Los Angeles has tens of thousands of Iranian residents, the largest population outside of Iran, and many of them have been here since the late 1970s, or were born here. The 1979 religion in Iran put a fundamentalist religious government into power, and a lot of people fled for that reason. But they still have family and lives back in Iran, and many planned to move back if the regime ever became more moderate. This is why Iranians and Iranian-Americans travel, sometimes yearly, between the two countries.

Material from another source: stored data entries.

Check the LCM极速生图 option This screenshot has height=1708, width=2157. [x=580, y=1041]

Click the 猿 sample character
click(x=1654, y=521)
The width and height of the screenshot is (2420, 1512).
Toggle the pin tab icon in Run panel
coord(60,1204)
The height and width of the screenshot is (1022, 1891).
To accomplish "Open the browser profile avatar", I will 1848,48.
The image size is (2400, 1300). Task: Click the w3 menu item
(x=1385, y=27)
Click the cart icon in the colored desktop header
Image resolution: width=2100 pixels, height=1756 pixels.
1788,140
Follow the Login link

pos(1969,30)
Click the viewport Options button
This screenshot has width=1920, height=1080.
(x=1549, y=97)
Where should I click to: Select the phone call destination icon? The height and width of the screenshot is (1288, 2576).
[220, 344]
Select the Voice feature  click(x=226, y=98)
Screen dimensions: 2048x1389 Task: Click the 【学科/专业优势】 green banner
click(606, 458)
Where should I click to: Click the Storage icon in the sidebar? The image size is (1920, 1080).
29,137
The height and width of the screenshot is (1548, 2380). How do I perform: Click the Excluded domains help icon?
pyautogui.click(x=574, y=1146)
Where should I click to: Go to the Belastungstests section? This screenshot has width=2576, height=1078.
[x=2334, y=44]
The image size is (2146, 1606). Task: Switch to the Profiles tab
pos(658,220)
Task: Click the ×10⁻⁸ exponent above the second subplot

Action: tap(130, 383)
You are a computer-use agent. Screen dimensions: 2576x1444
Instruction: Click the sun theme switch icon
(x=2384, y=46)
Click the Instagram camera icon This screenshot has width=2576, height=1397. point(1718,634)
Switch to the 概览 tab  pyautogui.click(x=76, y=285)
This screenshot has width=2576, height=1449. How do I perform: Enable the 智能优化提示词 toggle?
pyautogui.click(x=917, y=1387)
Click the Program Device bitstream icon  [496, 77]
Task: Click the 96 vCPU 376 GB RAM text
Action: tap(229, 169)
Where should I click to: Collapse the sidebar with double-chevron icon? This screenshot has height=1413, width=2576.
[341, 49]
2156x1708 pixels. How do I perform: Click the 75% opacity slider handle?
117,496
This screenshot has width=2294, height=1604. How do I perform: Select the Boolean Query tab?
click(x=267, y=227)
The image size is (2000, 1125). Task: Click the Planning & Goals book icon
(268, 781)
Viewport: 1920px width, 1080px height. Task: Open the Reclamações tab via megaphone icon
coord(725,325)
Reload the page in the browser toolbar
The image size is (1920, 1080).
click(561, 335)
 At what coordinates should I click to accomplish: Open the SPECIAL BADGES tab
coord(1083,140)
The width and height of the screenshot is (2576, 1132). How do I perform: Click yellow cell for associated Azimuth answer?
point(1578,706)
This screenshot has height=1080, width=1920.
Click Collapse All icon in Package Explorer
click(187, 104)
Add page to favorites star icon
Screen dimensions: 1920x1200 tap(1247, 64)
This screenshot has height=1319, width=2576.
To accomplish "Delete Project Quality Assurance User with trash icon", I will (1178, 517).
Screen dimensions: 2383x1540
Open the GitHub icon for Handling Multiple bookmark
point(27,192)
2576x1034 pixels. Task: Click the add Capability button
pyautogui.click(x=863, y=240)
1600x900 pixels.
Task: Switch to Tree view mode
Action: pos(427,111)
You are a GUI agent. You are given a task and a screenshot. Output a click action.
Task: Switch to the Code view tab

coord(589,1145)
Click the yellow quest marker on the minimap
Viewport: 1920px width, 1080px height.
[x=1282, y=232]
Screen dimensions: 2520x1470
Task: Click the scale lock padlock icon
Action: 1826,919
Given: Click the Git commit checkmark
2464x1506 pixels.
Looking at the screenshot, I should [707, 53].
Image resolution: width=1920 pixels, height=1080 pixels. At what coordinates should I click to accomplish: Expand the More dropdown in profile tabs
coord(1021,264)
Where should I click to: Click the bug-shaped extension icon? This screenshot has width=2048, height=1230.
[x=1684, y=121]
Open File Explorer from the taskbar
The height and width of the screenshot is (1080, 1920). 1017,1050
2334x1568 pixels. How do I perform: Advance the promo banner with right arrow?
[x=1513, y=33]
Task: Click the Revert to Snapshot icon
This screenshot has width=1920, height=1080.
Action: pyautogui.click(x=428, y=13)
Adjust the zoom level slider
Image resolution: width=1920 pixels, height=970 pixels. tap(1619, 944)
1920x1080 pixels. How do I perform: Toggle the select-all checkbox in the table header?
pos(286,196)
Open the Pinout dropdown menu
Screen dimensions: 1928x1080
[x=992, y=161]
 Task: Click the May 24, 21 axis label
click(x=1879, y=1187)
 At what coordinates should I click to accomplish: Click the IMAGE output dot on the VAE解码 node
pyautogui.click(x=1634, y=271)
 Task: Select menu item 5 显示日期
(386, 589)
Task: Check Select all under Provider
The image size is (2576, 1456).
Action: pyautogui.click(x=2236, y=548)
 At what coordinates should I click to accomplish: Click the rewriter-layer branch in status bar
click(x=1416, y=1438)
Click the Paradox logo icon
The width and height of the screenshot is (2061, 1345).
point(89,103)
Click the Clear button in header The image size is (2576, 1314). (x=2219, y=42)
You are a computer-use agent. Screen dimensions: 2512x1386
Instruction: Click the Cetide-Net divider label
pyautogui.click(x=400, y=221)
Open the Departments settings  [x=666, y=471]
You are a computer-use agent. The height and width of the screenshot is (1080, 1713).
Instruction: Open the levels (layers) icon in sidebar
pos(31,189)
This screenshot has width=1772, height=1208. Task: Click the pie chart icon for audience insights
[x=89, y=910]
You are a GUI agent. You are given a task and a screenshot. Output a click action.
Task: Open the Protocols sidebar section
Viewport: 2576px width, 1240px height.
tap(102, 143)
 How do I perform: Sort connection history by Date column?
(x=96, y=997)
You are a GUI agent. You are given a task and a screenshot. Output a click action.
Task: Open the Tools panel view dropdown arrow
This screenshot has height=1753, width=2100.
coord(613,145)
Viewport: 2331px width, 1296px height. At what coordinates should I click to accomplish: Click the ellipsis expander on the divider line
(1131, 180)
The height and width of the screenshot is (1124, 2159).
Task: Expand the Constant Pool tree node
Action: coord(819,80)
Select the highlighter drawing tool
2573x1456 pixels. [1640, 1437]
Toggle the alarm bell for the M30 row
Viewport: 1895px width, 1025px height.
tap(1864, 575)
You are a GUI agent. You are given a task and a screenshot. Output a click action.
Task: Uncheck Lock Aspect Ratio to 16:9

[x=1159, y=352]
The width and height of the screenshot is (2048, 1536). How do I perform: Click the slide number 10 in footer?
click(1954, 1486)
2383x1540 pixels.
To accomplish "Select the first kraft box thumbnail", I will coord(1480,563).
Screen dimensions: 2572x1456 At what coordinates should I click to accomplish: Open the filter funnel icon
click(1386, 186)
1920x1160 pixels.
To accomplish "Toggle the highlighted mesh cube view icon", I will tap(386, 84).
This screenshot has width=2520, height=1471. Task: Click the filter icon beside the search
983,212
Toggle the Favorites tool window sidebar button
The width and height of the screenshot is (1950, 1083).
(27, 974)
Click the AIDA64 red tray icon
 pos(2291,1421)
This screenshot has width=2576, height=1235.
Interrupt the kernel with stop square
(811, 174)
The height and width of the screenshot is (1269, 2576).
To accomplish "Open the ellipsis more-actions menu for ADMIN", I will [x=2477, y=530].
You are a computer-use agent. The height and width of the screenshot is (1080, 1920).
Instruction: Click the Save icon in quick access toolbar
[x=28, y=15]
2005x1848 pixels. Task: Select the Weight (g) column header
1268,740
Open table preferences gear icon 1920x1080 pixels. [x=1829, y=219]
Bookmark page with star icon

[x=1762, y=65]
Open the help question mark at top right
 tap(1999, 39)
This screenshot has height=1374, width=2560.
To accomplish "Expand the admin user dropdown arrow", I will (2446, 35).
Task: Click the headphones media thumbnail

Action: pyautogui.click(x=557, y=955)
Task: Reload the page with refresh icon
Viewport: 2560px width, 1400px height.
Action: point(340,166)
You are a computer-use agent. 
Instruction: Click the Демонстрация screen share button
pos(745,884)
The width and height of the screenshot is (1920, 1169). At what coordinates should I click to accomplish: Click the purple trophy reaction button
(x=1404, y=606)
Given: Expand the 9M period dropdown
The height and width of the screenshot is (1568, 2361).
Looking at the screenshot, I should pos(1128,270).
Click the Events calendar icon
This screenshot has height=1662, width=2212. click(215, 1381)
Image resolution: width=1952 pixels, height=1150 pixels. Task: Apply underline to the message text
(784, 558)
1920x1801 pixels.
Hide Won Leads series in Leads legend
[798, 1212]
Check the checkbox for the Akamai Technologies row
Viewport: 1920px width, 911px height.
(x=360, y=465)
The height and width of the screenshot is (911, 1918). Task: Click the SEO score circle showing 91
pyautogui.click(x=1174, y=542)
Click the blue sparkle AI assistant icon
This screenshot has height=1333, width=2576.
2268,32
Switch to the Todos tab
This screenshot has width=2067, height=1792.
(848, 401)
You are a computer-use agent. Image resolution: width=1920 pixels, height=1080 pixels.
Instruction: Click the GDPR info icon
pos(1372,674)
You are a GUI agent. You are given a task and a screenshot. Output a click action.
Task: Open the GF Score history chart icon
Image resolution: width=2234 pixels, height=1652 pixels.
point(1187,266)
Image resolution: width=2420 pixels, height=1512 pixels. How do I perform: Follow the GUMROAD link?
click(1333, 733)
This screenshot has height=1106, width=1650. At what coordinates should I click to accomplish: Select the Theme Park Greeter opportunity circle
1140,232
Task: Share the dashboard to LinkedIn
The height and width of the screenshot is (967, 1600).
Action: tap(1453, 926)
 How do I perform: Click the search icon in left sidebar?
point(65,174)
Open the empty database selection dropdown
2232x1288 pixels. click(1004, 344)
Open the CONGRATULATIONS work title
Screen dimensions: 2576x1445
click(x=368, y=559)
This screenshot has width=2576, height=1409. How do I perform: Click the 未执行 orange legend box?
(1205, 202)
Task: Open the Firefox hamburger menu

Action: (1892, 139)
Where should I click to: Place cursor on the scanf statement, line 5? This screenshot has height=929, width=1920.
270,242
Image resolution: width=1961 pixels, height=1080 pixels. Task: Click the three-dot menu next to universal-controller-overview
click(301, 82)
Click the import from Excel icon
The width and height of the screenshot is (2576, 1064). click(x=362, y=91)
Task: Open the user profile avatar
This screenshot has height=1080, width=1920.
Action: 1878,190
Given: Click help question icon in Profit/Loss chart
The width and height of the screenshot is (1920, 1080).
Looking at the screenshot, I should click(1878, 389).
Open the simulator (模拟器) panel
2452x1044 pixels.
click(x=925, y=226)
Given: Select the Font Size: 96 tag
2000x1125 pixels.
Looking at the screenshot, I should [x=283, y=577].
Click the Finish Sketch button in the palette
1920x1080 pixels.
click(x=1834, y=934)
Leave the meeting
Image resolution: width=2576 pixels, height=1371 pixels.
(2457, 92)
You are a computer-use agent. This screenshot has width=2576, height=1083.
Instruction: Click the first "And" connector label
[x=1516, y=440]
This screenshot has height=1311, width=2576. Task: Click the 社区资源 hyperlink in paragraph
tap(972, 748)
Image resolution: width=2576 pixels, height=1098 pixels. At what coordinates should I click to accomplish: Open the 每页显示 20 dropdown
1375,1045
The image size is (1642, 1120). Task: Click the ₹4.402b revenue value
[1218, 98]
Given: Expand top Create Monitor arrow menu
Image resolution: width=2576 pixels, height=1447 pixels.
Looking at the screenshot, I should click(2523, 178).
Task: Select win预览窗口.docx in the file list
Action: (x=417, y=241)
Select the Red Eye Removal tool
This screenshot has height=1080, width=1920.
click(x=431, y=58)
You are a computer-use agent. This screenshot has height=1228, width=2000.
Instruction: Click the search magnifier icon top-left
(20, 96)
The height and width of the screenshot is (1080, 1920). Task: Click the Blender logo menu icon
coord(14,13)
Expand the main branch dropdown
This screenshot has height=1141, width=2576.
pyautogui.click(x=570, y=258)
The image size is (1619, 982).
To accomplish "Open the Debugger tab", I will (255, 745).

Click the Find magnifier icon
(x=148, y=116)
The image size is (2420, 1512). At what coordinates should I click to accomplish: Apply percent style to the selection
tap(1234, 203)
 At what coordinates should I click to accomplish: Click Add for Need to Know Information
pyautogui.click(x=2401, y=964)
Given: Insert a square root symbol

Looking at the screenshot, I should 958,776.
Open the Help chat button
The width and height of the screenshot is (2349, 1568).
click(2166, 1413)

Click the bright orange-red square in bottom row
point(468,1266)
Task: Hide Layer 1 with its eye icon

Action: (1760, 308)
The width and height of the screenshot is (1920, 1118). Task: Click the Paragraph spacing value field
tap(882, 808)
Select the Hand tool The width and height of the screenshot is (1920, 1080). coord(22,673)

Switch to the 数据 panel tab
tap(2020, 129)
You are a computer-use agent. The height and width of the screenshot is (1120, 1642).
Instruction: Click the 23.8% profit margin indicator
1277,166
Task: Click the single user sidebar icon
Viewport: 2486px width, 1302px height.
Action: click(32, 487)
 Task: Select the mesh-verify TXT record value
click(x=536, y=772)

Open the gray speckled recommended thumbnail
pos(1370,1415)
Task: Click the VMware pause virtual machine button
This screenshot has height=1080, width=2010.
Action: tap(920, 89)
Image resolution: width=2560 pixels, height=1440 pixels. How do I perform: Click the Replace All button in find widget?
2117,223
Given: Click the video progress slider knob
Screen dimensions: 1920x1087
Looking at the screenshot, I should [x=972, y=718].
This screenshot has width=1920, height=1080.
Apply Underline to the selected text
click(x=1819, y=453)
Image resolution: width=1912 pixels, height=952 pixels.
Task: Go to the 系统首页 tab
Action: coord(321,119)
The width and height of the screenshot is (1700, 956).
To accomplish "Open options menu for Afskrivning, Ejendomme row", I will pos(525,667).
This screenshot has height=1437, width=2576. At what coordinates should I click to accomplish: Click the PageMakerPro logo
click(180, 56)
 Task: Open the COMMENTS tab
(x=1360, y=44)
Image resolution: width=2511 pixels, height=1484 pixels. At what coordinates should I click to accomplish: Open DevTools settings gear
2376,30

But the recent travel bans have put many of those plans on hold. Hundreds of people have had to cancel their flights because their visas were revoked. ATT Vacation, a travel agency in Los Angeles, has refunded $100,000 to Iranian-Americans who didn’t feel comfortable leaving the country with the ban in effect, even though the flights themselves were nonrefundable.
When the first travel ban was halted by federal courts, some people grew more confident, but with news of another travel ban incoming, many decided to just stay put despite the fact that the second ban is also being challenged by federal courts.
For many Iranian-Americans, the United States is the only home they’ve known. But as stories keep cropping up of American citizens being denied reentry into the country because border agents didn’t believe they were Americans, or of people coming from countries not affected by the ban being held for similar reasons, it’s understandable that many Iranian-Americans are leery of flying.
There has been much discussion of how these travel bans are negatively impacting tourism to the United States, but there needs to be more discussion about how Americans are being harmed by these bans as well.
“This is so sad, it’s just crazy,” said Iranian-American grocer Minoo Yousefi, who has been in the U.S. for 35 years and has helped her mother, who is in her 90s, travel to LA several times. “We don’t know what we will do. My mother is old. She is going to pass away soon. My daughter may not be able to see her again, and that would kill her. This is supposed to be a time of celebration, but I am so anxious.”